Commenting on the district council’s website, Barratt Developments said: “The delivery of 500 dwellings is far more likely to maintain and enhance local services and facilities in Somerton over the period to 2028 than the lower target, much of which has already been delivered.
“It is contradictory to propose lower housing targets than those previously proposed and still seek to maintain existing services.”
The company argued that the town should be treated in the same way as other market towns, such as Ilminster and Wincanton, as they had similar populations.
There is due to be an intense period of construction in Somerton with the 133-home Northfield Farm development, new doctors surgery and care home at Behind Berry, and another care home in the Somerton Court House building in Market Square.

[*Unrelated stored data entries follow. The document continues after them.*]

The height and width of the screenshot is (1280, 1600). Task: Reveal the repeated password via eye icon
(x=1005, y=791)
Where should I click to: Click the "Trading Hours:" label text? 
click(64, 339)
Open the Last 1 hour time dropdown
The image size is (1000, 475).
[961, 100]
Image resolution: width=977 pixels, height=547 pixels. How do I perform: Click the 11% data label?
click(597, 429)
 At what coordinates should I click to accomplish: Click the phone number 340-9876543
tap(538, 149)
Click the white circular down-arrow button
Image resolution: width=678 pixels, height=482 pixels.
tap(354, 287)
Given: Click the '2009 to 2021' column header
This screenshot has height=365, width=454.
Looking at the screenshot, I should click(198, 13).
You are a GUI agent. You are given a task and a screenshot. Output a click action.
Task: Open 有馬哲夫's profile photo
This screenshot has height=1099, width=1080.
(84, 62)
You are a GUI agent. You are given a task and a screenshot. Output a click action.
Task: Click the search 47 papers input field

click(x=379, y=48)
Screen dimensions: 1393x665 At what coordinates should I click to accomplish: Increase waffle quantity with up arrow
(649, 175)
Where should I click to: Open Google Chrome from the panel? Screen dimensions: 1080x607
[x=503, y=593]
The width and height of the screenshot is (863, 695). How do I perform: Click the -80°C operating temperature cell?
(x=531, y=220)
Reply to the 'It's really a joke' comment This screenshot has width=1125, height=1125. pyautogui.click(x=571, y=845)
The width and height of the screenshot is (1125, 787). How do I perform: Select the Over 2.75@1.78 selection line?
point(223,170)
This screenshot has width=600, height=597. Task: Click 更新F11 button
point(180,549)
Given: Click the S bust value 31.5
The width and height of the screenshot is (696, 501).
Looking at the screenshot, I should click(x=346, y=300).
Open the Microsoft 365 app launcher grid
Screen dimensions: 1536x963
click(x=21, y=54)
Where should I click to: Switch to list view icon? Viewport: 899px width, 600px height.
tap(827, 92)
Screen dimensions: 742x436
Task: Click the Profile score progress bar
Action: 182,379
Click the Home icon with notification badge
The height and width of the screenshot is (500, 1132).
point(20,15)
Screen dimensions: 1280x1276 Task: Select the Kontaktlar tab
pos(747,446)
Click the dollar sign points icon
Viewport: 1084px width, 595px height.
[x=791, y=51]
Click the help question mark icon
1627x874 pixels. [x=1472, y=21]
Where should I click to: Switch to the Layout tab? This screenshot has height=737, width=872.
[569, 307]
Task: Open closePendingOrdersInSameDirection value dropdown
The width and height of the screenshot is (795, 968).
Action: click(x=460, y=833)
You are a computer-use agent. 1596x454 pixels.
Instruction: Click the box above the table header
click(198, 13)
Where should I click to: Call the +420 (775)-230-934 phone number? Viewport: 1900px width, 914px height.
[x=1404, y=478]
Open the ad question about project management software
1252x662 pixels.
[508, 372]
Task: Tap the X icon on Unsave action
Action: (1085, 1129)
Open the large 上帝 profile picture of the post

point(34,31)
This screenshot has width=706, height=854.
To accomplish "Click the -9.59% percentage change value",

The town council said earlier this year it was disappointed that concerns had been ignored by the district council which was still classing Somerton as a market town.
Barrie Davies, vice chairman of the town council, said its views have not changed.
He said: “The community cannot take high numbers of houses when you have not got the infrastructure to accommodate them.
“We already can’t see what benefits the town will get from the 133 houses at Northfield – it may be years before we see any benefits.
“Barratt’s plan encloses the town. We’ve got playing fields in that area and it’s one of the best areas the town has got in terms of open spaces.
“We do welcome the latest additions to the plans that do have a lot of green space, they are treating it reasonably.
“But the town council feels the volume of houses is too much – there are other areas which naturally could accommodate further houses which would not take up prime locations.”
Barratt’s vision for 240 homes will be subject to the usual planning processes.